# ESGF replication request form

![form-submission](../fig/form-submission.png)

This form is intended to request data to be replicated from other ESGF nodes to be made
locally available in the DKRZ CMIP data pool.

The specification of a requested data collection is based on the search facets describing the data collection. These facets correspond directly to the search categories you use to find data  in one of the ESGF portals (e.g. https://esgf-data.dkrz.de/).

## specification of ESGF data to be replicated
To be able to automate the data replication process as much as possible we recommend the following steps, which are supported in this form. In case you have problems with this approach please contact us directly via mail (esgf-replication 'at' dkrz.de). 

- **Step 1:** define your data request based on the search facets you need to characterize the data collection in one of the ESGF portals.

**Supplied material:**
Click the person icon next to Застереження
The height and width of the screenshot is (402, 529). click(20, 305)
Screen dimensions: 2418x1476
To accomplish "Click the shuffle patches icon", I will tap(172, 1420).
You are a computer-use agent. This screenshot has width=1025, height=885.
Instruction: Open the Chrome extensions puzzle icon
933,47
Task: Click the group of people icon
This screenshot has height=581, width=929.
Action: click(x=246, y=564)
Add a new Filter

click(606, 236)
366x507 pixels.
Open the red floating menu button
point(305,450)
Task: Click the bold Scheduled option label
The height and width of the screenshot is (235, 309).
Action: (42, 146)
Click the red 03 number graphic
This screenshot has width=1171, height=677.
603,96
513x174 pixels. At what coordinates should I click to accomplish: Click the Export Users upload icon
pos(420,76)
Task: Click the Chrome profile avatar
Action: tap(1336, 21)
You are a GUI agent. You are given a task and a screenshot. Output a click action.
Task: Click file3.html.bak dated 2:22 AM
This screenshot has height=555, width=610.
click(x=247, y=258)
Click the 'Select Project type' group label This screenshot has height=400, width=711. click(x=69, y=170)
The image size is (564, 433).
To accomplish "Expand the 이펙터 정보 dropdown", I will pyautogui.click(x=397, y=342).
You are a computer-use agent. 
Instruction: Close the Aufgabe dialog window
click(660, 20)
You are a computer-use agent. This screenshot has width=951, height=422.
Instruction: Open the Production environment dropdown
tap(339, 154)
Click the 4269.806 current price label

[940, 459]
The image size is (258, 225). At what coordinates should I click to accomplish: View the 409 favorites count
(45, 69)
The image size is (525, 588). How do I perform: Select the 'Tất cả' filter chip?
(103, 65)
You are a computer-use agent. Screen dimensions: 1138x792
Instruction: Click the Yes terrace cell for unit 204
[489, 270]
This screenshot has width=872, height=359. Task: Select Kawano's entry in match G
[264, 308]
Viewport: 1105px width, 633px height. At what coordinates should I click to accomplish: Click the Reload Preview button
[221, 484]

**Things to do:**
1 - Answer these questions on the ESGF replication form text.
(a) Where does the form make requested data locally available?
(b) What do the search facets correspond to directly?
(c) How should someone who has problems with the recommended approach get in touch?
2 - Rewrite the ESGF replication form text between "This form is" and "(esgf-replication 'at' dkrz.de).", inclusive, switching "facets" to "attributes".
Answer from the text alone.

**Solutions:**
1 -
(a) In the DKRZ CMIP data pool.
(b) The search categories used to find data in one of the ESGF portals.
(c) By contacting the team directly via mail (esgf-replication 'at' dkrz.de).

2 -
This form is intended to request data to be replicated from other ESGF nodes to be made
locally available in the DKRZ CMIP data pool.

The specification of a requested data collection is based on the search attributes describing the data collection. These attributes correspond directly to the search categories you use to find data  in one of the ESGF portals (e.g. https://esgf-data.dkrz.de/).

## specification of ESGF data to be replicated
To be able to automate the data replication process as much as possible we recommend the following steps, which are supported in this form. In case you have problems with this approach please contact us directly via mail (esgf-replication 'at' dkrz.de).